**Article:**
[Start]

Castellan, in the context of the BBC television series Doctor Who, is a title adopted by one or more high-ranking Time Lords, such as Castellan Spandrell, Castellan Kelner and the unnamed Castellan, who is/are member/s of the High Council of Gallifrey and is/are in charge of the security of the Citadel. The Chancellory Guard reports to a/the Castellan. It is unclear whether the times in office of the Castellans depicted in the series overlap or not.

Unnamed Castellan

The Castellan, played by Paul Jerricho, is a fictional character from Doctor Who. He is a member of the High Council of Gallifrey and is a Time Lord. He appears in two Doctor Who stories, Arc of Infinity and The Five Doctors.

Character history

In Arc of Infinity, the Castellan investigates a serious security breach on Gallifrey. He suspects the Doctor, who is sentenced to death. After the Doctor's termination fails, the Castellan is led to think that the Doctor is in league with President Borusa. Locating Borusa, the Castellan finds the Doctor with him. The Castellan pulls a gun on the Doctor intending finally to execute him. However, the real traitor Councillor Hedin jumps in front of the Doctor taking the Castellan's shot and dying. Confused, the Castellan looks on as Omega seizes control of the Matrix. As the Doctor attempts to thwart Omega, the Castellan develops a new respect for his former suspect.

[End]

**Directions for this task:** Carry on the article about the Castellan in Doctor Who, starting right after its last sentence.

**Data:**

[Start]

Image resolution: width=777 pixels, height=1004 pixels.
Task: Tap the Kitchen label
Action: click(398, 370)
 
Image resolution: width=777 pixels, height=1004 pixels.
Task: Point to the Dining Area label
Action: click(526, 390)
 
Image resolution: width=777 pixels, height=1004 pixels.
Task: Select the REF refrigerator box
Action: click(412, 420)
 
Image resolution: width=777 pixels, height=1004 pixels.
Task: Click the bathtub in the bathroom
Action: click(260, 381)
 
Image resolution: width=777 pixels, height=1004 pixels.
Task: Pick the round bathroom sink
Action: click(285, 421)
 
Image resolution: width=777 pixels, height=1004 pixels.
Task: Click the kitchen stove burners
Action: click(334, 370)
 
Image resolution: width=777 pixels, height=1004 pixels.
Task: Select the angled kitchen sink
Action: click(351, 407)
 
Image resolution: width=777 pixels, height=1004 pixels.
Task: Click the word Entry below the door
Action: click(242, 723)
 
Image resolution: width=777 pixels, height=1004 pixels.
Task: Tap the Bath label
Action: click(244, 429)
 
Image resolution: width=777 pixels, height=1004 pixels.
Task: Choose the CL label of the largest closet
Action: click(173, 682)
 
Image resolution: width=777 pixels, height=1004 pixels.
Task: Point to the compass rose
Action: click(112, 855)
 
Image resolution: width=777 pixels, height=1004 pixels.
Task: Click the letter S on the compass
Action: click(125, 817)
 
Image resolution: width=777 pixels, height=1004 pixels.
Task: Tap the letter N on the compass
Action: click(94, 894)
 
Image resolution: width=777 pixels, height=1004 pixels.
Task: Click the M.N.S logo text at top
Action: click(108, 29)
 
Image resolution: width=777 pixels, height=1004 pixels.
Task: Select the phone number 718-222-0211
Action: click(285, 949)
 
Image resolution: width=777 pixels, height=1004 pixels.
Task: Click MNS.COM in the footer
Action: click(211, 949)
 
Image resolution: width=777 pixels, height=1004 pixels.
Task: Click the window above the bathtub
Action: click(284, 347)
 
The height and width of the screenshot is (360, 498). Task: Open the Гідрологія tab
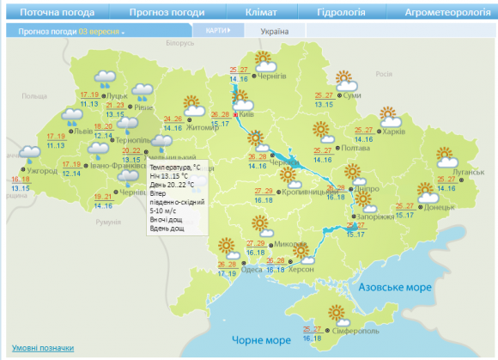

[End]

**Reply:**
In The Five Doctors, the Castellan is seen to have voted with the rest of the inner council to overrule Borusa and summon the Master to rescue the Doctor from the Death Zone. The Castellan supplies the Master with a recall device that will emit a signal so that he can be transmatted back to the Capitol when he has something to report. Having refused to believe the Master is trying to help him, the Doctor takes the Master's recall device, dropped during a Cyberman ambush, and is transported by the Castellan, (who thinks he is retrieving the Master), to the Capitol where he learns that the Master was telling the truth. The Castellan had hoped the Doctor would know who was controlling the Death Zone but the Doctor does not although he suspects a high-ranking Time Lord of being responsible.

The Doctor realises that he and his companions, Tegan and Susan, and the Master were found too easily by the Cybermen and opens the recall device to reveal a homing beacon contained within it. As the Castellan supplied the device, Borusa orders his office and living quarters to be searched despite the Castellan's protestations of innocence. A small casket containing the Black Scrolls of Rassilon, forbidden knowledge from the Dark Times is found in the Castellan's room. He denies having ever seen the casket. Borusa orders that he be taken to Security and authorises the use of the "mind probe" to "discover the truth". Obviously taken aback at the sudden turn of events, the Castellan protests loudly as he is led away. Borusa appears to set the Black Scrolls alight in the casket, shutting the lid on them the next moment.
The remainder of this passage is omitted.